Enunciado: ¿Puedes transcribir literalmente la parte del fragmento sobre Stojan Adasevic que empieza en “Stojan no pudo” y termina en “dificultad de alinear el cuello del útero.”?

Fragmento:
Conoce la historia de Stojan Adasevic, el médico de la antigua Yugoslavia que, después de realizar más de 50 mil abortos, descubrió la verdad sobre lo que hacíaEl serbio Stojan Adasevic jamás olvidará el día en que, aún como joven estudiante de medicina, estaba organizando algunos archivos en la sala de los médicos, y algunos ginecólogos entraron a la sala.
Sin prestar atención al estudiante agachado tras una pila de papeles en el rincón de la habitación, comenzaron a contar historias de su práctica médica.
El doctor Rado Ignatovic recordó a una paciente que lo había buscado para un aborto, y el procedimiento falló porque el médico no había sido capaz de alinear el cuello del útero.
Mientras los médicos continuaron discutiendo la historia de la mujer, Stojan, que estaba escuchando, repentinamente se tensionó.
Se dio cuenta que la mujer sobre la que estaban discutiendo, una antigua dentista que trabajaba en una clínica cercana, era nada menos que su madre.
“Ella ya murió –dijo uno de los médicos-, pero yo me pregunto qué sucedió con el hijo no deseado”.
Stojan no pudo resistir. “¡Yo soy ese niño!”, dijo él, levantándose. El silencio se apoderó de la sala. Segundos después, los médicos comenzaron a retirarse.
Durante muchos años, el doctor Adasevic se acordó varias veces de ese evento. Le quedaba perfectamente claro el hecho de que debía su vida a un aborto fallido. Él, por su parte, jamás cometería ese error. Muchas mujeres eran enviadas a él por la dificultad de alinear el cuello del útero.
Ese nunca fue un problema para Stojan. Él se volvió el mayor abortista de Belgrado y, en poco tiempo, superó a su maestro en la profesión, el Dr. Ignatovic, a cuya incompetencia le debía su vida.

Datos proporcionados:
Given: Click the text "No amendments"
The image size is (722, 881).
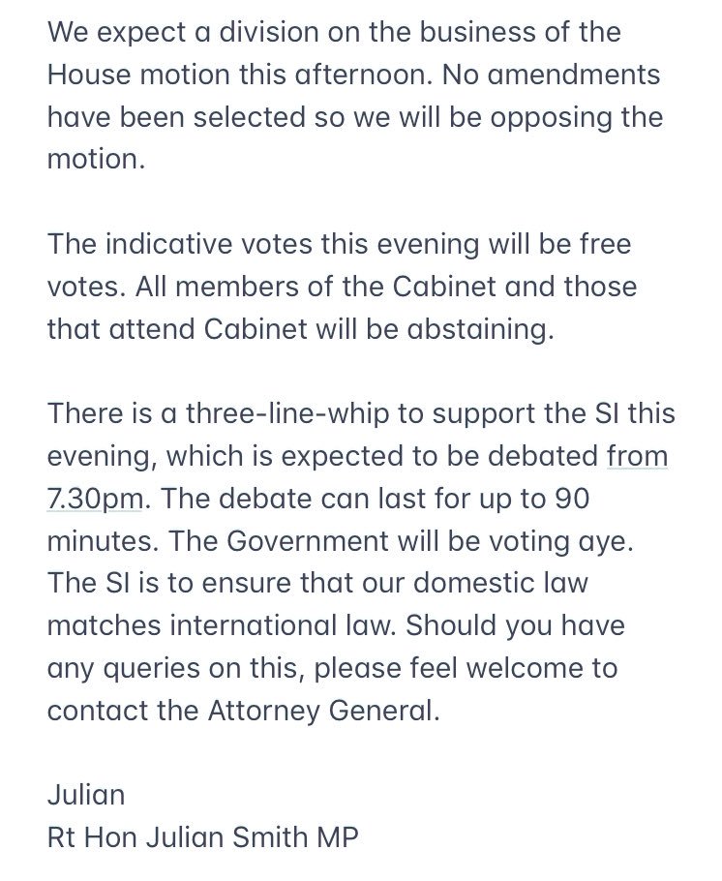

Solución:
Stojan no pudo resistir. “¡Yo soy ese niño!”, dijo él, levantándose. El silencio se apoderó de la sala. Segundos después, los médicos comenzaron a retirarse.
Durante muchos años, el doctor Adasevic se acordó varias veces de ese evento. Le quedaba perfectamente claro el hecho de que debía su vida a un aborto fallido. Él, por su parte, jamás cometería ese error. Muchas mujeres eran enviadas a él por la dificultad de alinear el cuello del útero.